A body throws a ball from shoulder height at an initial velocity of 30 m/s. Spending 4.8 s in air, the ball is caught by another boy as the same shoulder-height level. What is the angle of projection ?

To find the angle of projection of the ball thrown from shoulder height, we can use the following steps: ### Step-by-Step Solution: 1. **Understand the Problem:** The ball is thrown with an initial velocity \( u = 30 \, \text{m/s} \) and remains in the air for a total time \( T = 4.8 \, \text{s} \).
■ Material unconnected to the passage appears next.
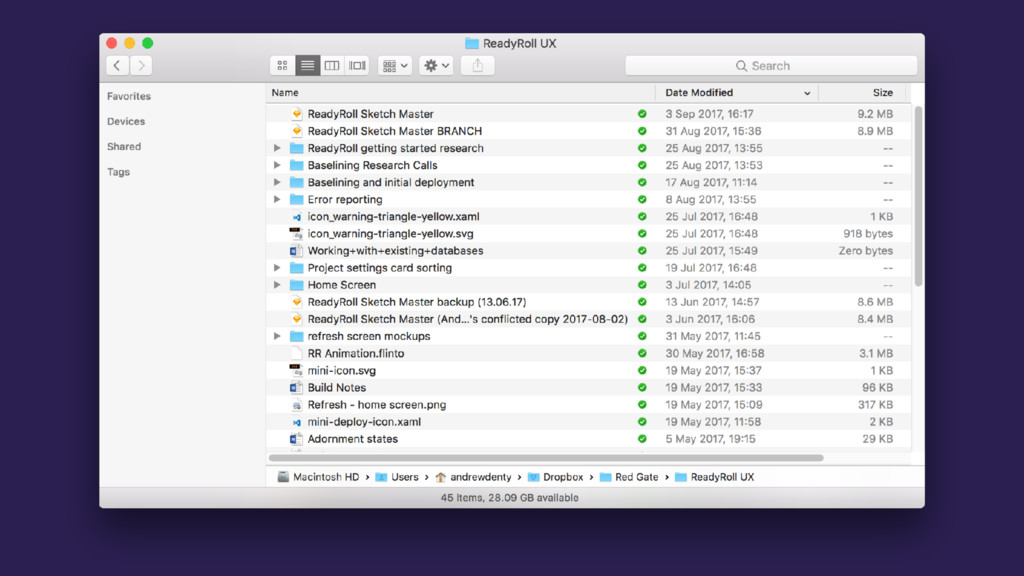Image resolution: width=1024 pixels, height=576 pixels.
Task: Expand the Error reporting folder
Action: [x=277, y=200]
The ball is caught at the same height from which it was thrown. 2. **Use the Time of Flight Formula:** The time of flight for a projectile launched at an angle \( \theta \) with initial velocity \( u \) is given by: \[ T = \frac{2u \sin \theta}{g} \] where \( g \) is the acceleration due to gravity (approximately \( 10 \, \text{m/s}^2 \)). 3. **Substitute Known Values:** Plugging in the known values into the time of flight formula: \[ 4.8 = \frac{2 \times 30 \times \sin \theta}{10} \] 4. **Simplify the Equation:** Rearranging the equation gives: \[ 4.8 = \frac{60 \sin \theta}{10} \] \[ 4.8 = 6 \sin \theta \] 5. **Solve for \( \sin \theta \):** Dividing both sides by 6: \[ \sin \theta = \frac{4.8}{6} = 0.8 \] 6. **Find the Angle \( \theta \):** To find \( \theta \), we take the inverse sine: \[ \theta = \sin^{-1}(0.8) \] Using a calculator, we find: \[ \theta \approx 53^\circ \] 7. **Conclusion:** The angle of projection is approximately \( 53^\circ \). ### Final Answer: The angle of projection is \( 53^\circ \). ---